For most of the past decade, Iran-related oil sanctions were judged by one variable: whether enough tankers, insurers, and trading houses would still touch a cargo after Washington acted. The Strait of Hormuz crisis has added a second variable that is no longer secondary — whether ships can move at all, and at what risk premium. That shift is visible in how governments and markets are now talking about enforcement. US sanctions policy is still expanding, but the commercial mechanism that gives those sanctions force has become tightly linked to battlefield-level maritime security.

On 18 December 2025, the US Treasury's Office of Foreign Assets Control announced new designations on 29 vessels and related managers involved in what it called Iran's sanctions-evasion "shadow fleet" (US Treasury). In February 2026, the State Department added another package that identified 14 vessels and sanctioned additional traders and facilitators under Executive Order 13846 (US State Department). These actions are legally conventional in US maximum-pressure policy. What is unconventional is the operating environment into which they are landing.

Key Takeaways

  • Washington has kept expanding shadow-fleet designations, including a 29-vessel OFAC package and a separate State Department action covering 14 vessels.
  • Reuters reporting shows war-risk insurance for Gulf transit surged from around 0.25% to as high as 3% in some cases, changing sanctions economics.
  • UNCLOS transit-passage rules limit how far any coastal state can lawfully obstruct navigation through international straits.
  • Sanctions effectiveness now depends on legal pressure, naval protection, and commercial insurance capacity working at the same time.

Enforcement Is Moving from Paper to Maritime Capacity

Sanctions enforcement is often framed as a compliance puzzle: identify vessels, blacklist shell companies, pressure refiners, and shrink Iran's discount channels. The current Gulf environment has reframed that puzzle as a logistics one. Reuters reported on 6 March that war-risk insurance premiums for ships transiting the area had surged dramatically, with some quotes rising to around 3% from roughly 0.25% before the conflict (Reuters). For large tankers, that pushes single-transit costs into the millions of dollars.

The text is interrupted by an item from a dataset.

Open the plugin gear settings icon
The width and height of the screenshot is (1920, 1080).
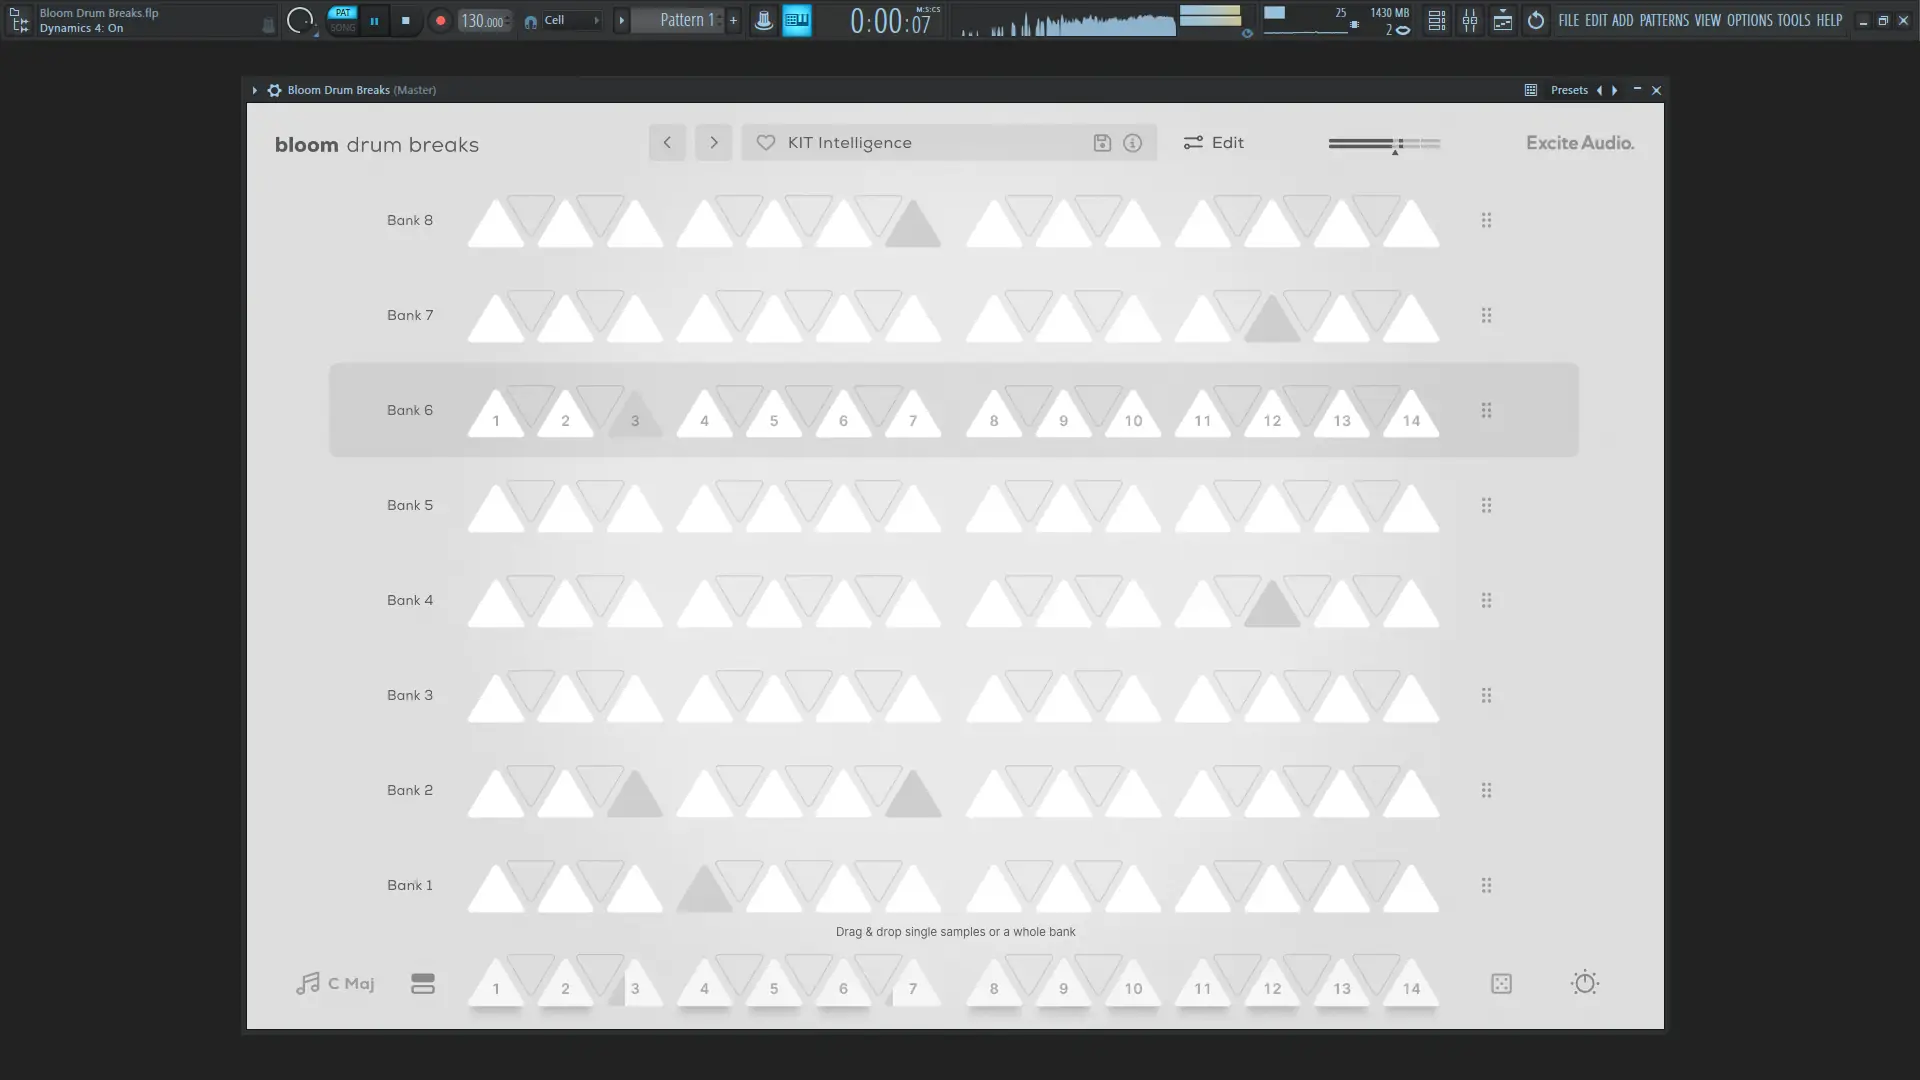(x=274, y=90)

"Treasury will continue to deprive the regime of the petroleum revenue it uses to fund its military and weapons programs."

— John K. Hurley, US Treasury Under Secretary for Terrorism and Financial Intelligence, Dec. 18, 2025

That quote captures Washington's strategic intent, but market pricing now determines how quickly intent translates into impact. Higher war-risk premiums affect sanctioned and non-sanctioned cargoes alike. This creates an uneven result: formal sanctions may still target specific entities, yet crisis pricing broadens the penalty across the whole corridor. In practical terms, the line between "sanctions pressure" and "conflict risk surcharge" is blurring. The effect is visible in global energy repricing tracked by Global Market Updates and in repeated volatility on US indexes tied to energy-sensitive sectors, documented by US Market Updates.

Legal Architecture: What Transit Passage Permits

The crisis has also revived a legal argument often treated as background noise. Under Part III of the UN Convention on the Law of the Sea, straits used for international navigation are governed by a transit-passage regime in which ships and aircraft enjoy rights of continuous and expeditious passage (UNCLOS Part III). That does not erase the sovereignty claims of coastal states, but it does constrain the legal basis for sustained obstruction of international navigation.

In parallel, the International Maritime Organization has reiterated that attacks on commercial shipping are contrary to international maritime law and that safe global navigation is a prerequisite for supply-chain continuity (IMO statement). For sanctions policy, this matters because the legal case for enforcement coalitions becomes stronger when framed as protection of navigation rather than punishment of a specific state actor. The legal distinction influences alliance participation and insurance underwriting decisions.

The Policy Trade-Off Ahead

Washington now faces a three-layer policy trade-off. First, keep tightening entity-level sanctions to raise Iran's transaction costs. Second, stabilize maritime security sufficiently to prevent insurance market withdrawal. Third, avoid overreach that would split coalition partners over legal mandate and escalation risk. Recent US Foreign Policy reporting on UN vote strategy suggests these layers are already in tension: political appetite for pressure is high, but multilateral appetite for broad force authorization remains limited.

The result is a hybrid enforcement model that depends less on any single sanctions package than on how well legal instruments, naval posture, and private insurers align week by week. If insurance capacity tightens further, sanctions may become symbolically tougher but operationally noisier, producing wider market disruption without proportionate coercive gain. If convoy-style protection lowers risk pricing, however, targeted sanctions could recover precision and increase their fiscal effect on Tehran's export system.

That is the core lesson of the current phase: oil sanctions in a chokepoint conflict are no longer a standalone financial tool. They are an integrated maritime regime. The governments that can coordinate law, force protection, and commercial confidence will shape not only Iran's revenue trajectory, but the future template for sanctions enforcement in other strategic waterways.